Source extract

※ ※ ※

CTDB - the 'Mainz' plan for clustered Samba

Sun Oct 1 06:48:10 GMT 2006

James,

 > Can you elaborate more on the role of the LMASTER? If LMASTER assignment
 > is per-record, how do I figure out which LMASTER to contact to find the
 > DMASTER for a particular record?

It's just a hash on the key for the record. That's what I mean by
this:

  "The LMASTER for a particular record is determined solely by the
  number of virtual nodes in the cluster and the key for the record."

so simplest algorithm would be 

   LMASTER = hash(key) % numnodes

 > If an extended LTDB record contains a DMASTER field, and a node
 > will redirect if it is not the DMASTER, why is the LMASTER
 > necessary?

The LMASTER for a record always knows who the current DMASTER is for a
record. Otherwise you could be chasing around the cluster for a long
time looking for the record.

Also note that any redirect will will only be to something other than
the LMASTER if the node doing the redirection has some good reason to
think it knows who the DMASTER is for the record (like for example if
it just handed over control of the record a few milliseconds ago to
that node).

 > Is this a UDP or TCP transport?

Deliberately not specified :)

On GPFS we will probably be using a low level hardware messaging
transport, aiming for maybe 2-5 usec latency. On gigabit you could use
either TCP or UDP. I haven't yet specified if the transport needs to
be reliable or not. I would like it to support unreliable transports,
but I need to work through all the possible messages that could be
lost and see how well that will work.

I will be prototyping this with either TCP or UDP, or possibly even
MPI, but I expect to allow people to plug in other transports.

 > > A node that detects one of these conditions starts the recovery
 > > process. It immediately stops processing normal CTDB messages and
 > > sends a message to all nodes starting a global recovery. I have not
 > > yet worked out the precise nature of these messages (that should
 > > appear in a later version of this document), but some basics are
 > > clear:
 > 
 > So node A cares if B goes away iff B is the DMASTER of a record it wants
 > to access, right?

※ ※ ※

Work instructions
1/ List every transport that the CTDB message names as a possible way to carry its messages.
2/ In the CTDB message, what latency does the writer aim for with the hardware messaging transport on GPFS?
3/ Carry on the CTDB message from its last line.

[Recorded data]
※ ※ ※

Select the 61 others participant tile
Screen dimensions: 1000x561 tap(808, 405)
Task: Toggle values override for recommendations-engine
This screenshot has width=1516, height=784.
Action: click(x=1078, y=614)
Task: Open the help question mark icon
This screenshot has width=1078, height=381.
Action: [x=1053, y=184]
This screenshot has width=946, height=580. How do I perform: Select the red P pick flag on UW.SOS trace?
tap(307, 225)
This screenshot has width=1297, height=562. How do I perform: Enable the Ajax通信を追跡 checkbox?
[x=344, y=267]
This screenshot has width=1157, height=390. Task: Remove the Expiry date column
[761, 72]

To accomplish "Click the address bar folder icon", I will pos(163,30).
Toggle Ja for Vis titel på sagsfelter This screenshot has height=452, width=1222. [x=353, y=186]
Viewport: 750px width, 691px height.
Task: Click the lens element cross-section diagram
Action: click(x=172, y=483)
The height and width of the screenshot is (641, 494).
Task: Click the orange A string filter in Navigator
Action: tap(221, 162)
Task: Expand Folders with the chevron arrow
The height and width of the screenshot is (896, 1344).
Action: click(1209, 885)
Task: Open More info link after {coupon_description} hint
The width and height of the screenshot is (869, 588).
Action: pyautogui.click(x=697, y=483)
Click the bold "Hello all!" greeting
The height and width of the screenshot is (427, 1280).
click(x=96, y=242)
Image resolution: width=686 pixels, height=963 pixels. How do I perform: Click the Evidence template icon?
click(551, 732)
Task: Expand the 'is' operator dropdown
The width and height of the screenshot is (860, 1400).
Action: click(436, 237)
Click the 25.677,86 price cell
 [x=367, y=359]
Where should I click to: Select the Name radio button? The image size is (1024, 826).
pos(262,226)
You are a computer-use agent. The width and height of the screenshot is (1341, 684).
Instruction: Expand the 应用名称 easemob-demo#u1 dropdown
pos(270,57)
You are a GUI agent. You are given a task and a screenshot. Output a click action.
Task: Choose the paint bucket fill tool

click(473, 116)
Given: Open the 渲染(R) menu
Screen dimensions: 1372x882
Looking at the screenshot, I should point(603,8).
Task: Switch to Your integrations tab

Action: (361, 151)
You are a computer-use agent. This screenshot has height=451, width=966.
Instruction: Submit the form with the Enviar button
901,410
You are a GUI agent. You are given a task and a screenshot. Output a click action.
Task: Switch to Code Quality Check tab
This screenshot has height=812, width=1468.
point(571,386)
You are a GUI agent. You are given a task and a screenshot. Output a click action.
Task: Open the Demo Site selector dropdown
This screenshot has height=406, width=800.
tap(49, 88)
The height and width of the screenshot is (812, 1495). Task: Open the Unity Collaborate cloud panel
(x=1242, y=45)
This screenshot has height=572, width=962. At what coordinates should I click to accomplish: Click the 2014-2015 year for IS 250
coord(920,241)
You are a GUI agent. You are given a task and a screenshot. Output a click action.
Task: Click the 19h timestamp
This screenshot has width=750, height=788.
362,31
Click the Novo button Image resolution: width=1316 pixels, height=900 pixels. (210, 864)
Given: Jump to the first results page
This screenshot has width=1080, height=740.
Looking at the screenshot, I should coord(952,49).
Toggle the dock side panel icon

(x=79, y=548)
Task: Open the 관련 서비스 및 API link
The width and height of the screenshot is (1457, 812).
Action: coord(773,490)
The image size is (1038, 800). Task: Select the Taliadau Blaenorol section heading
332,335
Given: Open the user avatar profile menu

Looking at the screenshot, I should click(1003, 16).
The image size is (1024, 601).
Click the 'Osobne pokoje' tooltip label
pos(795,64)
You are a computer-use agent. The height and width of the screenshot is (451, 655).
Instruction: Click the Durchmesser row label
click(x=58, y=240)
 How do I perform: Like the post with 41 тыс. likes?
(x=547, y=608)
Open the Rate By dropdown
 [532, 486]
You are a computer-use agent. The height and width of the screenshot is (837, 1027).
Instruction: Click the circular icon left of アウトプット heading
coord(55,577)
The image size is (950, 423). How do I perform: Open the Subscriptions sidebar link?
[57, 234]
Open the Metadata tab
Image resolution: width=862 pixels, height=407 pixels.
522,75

※ ※ ※

Results by task
1/
- A low-level hardware messaging transport (on GPFS)
- TCP
- UDP
- MPI

2/ Maybe 2-5 usec.

3/
or its the LMASTER, and it tries to send a message to the LMASTER. Or
if it gets a message from some other node indicating that a global
recovery process has started.

 > The VNN map is stored in the cluster filesystem. If the reason we
 > started recovery is because the cluster started recovery we aren't going
 > to get very far by depending on data in the shared filesystem.

Storing the VNN map in the shared filesystem is just a convenience. It
makes sense for the setups we envisage, but it might be better being
on something like a LDAP server for other setups. It isn't a critical
feature of the design.

 > Have you considered how management information would be exchanged? eg.
 > you probably want to make sure that all nodes have the same smb.conf
 > configuration.

I'm deliberately leaving that sort of thing out. Obviously the
prototype would need to implement those sorts of things, but I don't
want to tie this design to one method of configuration.

That's part of the whole "do it at the tdb level" approach. This will
be a library on top of tdb which has absolutely nothing to do with
Samba itself. Samba will then use this library, and will call
ctdb_set_XXX() functions to setup things like where to get the VNN
map, how to work out what nodes are in the cluster etc.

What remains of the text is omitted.